- **WORK ORDER**
Produce again, without any change, the lines running from the one with "Click the 5,500 rpm x-axis tick label" through the final line of the data below, and only those.

** Opening RECORD EXCERPTS block **

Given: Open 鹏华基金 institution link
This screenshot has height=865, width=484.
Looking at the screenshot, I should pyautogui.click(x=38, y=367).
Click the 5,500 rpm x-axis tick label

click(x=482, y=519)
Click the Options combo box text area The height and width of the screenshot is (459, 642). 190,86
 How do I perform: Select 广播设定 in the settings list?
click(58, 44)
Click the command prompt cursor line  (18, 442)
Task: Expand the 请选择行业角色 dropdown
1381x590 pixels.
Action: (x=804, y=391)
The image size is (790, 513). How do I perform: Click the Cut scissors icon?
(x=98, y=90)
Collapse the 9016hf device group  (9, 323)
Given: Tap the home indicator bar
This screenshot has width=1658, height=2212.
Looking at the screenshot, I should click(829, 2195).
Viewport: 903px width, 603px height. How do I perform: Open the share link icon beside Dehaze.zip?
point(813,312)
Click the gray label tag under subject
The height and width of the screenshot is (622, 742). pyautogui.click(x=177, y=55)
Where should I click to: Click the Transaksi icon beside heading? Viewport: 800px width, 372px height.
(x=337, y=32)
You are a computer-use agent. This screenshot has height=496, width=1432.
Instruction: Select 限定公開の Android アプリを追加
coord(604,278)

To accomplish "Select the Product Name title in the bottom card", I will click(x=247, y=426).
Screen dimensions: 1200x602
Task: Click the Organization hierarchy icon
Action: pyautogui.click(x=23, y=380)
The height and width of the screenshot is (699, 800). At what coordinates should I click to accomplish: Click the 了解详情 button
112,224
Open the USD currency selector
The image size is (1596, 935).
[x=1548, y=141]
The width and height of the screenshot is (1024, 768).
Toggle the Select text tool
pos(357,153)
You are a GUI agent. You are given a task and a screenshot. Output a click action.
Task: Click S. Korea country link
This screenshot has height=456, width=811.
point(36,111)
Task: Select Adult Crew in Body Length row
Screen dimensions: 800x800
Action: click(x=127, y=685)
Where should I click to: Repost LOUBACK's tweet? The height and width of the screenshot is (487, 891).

** Closing RECORD EXCERPTS block **

- **RESULT BELOW**
Click the 5,500 rpm x-axis tick label

click(x=482, y=519)
Click the Options combo box text area The height and width of the screenshot is (459, 642). 190,86
 How do I perform: Select 广播设定 in the settings list?
click(58, 44)
Click the command prompt cursor line  (18, 442)
Task: Expand the 请选择行业角色 dropdown
1381x590 pixels.
Action: (x=804, y=391)
The image size is (790, 513). How do I perform: Click the Cut scissors icon?
(x=98, y=90)
Collapse the 9016hf device group  (9, 323)
Given: Tap the home indicator bar
This screenshot has width=1658, height=2212.
Looking at the screenshot, I should click(829, 2195).
Viewport: 903px width, 603px height. How do I perform: Open the share link icon beside Dehaze.zip?
point(813,312)
Click the gray label tag under subject
The height and width of the screenshot is (622, 742). pyautogui.click(x=177, y=55)
Where should I click to: Click the Transaksi icon beside heading? Viewport: 800px width, 372px height.
(x=337, y=32)
You are a computer-use agent. This screenshot has height=496, width=1432.
Instruction: Select 限定公開の Android アプリを追加
coord(604,278)

To accomplish "Select the Product Name title in the bottom card", I will click(x=247, y=426).
Screen dimensions: 1200x602
Task: Click the Organization hierarchy icon
Action: pyautogui.click(x=23, y=380)
The height and width of the screenshot is (699, 800). At what coordinates should I click to accomplish: Click the 了解详情 button
112,224
Open the USD currency selector
The image size is (1596, 935).
[x=1548, y=141]
The width and height of the screenshot is (1024, 768).
Toggle the Select text tool
pos(357,153)
You are a GUI agent. You are given a task and a screenshot. Output a click action.
Task: Click S. Korea country link
This screenshot has height=456, width=811.
point(36,111)
Task: Select Adult Crew in Body Length row
Screen dimensions: 800x800
Action: click(x=127, y=685)
Where should I click to: Repost LOUBACK's tweet? The height and width of the screenshot is (487, 891).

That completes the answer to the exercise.